USPS credential project linked to NSTIC dodges hackers

A $15 million Postal Service access control program set to go live was separate from hacked network

Hackers may have pilfered data from the United States Postal Service, but a $15 million project spearheaded by the mail carrier to create a cloud service to accept citizen credentials went untouched.


On Monday, the USPS said a hacker break-in was discovered in mid-September. It is believed that Chinese hackers stole the data of 800,000 postal employees — including the postmaster general.

That’s not good news for employees or for the USPS, which is leading an access control project slated to come online by the end of the year and ultimately intended for use among all government agencies.

The project, begun in August last year, is called the Federal Cloud Credential Exchange (FCCX) and is designed to create a cloud-service hub that allows government agencies to accept citizen log-on credentials that are not issued by the government.

The U.S. government committed $15 million and named the Postal Service to oversee FCCX (pronounced F-Six). Canada-based vendor SecureKey is building the cloud-based infrastructure with the goal of relieving each government agency of the financial and management burden of issuing and maintaining identity credentials for citizens.

Government agencies will offer a standard log-in form as part of an FCCX companion program known as Connect.Gov.

“Connect.Gov and FCCX are unrelated to the breach that was reported today,” said Andre Boysen, chief identity officer for SecureKey. “Certainly [the breach creates] a lot of work for the USPS, but the breach is not part of what we are doing.”

A portion of Connect.Gov and FCCX is slated to go live as early as this month at the Department of Veterans Affairs. Over the next 18-24 months other government agencies will be added, including the IRS.

FCCX is one of three main initiatives as part of the National Strategy for Trusted Identities in Cyberspace (NSTIC), which was launched in 2011. The other two are the  creation of the Identity Ecosystem Steering Group (IDESG)  and the  funding of a series of pilot projects  to support NSTIC's goal of creating an "identity ecosystem" built and maintained by the private sector.

The FCCX pilot is exploring expected challenges such as security, privacy, governance and liability, as well as, proving out the scalability of such a system.

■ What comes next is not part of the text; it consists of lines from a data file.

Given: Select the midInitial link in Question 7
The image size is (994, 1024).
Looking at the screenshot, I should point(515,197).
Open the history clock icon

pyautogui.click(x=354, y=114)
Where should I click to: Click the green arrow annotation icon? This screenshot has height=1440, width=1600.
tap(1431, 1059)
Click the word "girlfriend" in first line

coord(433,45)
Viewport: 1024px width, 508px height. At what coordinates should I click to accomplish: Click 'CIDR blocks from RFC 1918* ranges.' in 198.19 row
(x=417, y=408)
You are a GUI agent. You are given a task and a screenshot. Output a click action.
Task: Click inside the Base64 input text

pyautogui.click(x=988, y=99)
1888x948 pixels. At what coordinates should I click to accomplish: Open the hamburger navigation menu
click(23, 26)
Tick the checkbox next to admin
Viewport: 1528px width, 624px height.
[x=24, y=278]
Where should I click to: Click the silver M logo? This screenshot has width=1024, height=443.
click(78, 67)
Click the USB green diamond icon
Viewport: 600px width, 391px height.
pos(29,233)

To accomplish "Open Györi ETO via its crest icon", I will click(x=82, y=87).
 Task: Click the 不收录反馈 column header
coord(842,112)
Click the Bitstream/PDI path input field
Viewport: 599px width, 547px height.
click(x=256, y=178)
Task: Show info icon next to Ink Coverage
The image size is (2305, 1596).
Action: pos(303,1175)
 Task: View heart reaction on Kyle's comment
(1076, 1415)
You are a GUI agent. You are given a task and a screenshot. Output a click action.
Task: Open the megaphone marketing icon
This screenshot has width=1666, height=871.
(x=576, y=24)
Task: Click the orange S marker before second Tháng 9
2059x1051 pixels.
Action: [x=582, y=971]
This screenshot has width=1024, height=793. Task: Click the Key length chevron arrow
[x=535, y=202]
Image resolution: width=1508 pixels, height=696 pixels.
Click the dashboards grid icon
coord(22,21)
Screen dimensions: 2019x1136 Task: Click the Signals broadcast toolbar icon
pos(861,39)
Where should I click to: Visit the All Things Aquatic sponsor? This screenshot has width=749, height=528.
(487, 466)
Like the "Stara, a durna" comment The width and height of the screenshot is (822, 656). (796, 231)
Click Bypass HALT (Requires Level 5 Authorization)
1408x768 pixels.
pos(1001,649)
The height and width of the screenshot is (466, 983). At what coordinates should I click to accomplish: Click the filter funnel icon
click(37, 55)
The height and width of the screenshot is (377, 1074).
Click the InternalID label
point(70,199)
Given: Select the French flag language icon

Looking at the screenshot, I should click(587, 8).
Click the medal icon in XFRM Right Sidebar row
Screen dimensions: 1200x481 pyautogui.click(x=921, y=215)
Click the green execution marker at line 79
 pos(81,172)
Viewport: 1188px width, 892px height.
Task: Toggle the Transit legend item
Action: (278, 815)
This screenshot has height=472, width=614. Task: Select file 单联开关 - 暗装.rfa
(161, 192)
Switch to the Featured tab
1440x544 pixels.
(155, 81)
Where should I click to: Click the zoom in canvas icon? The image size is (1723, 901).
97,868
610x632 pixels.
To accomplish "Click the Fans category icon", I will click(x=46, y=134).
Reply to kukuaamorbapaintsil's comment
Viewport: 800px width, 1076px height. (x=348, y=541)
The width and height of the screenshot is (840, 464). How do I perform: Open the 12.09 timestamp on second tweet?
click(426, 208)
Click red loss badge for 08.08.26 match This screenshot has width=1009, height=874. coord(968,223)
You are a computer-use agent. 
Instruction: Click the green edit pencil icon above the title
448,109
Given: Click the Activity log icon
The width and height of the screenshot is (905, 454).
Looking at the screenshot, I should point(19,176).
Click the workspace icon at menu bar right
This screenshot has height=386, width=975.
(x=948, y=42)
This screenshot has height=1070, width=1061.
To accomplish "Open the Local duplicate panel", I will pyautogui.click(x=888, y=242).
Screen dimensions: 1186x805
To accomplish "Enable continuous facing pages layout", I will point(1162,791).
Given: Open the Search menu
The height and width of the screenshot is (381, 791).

By mandate, FCCX must provide anonymity so that the public data it takes in cannot be linked to its owner. It also must provide that the parties in the transaction cannot be identified, and that activity on government Web sites cannot be linked to third-party identity providers and vice versa, a condition known as "unlinkability."

USPS is implementing FCCX with support from the General Services Administration, and the NSTIC National Program Office.

The idea of government agencies accepting credentials issued by a third-party is not entirely new. The four-year-old National Institutes of Health’s PubMed site accepts third-party-issued authentication credentials.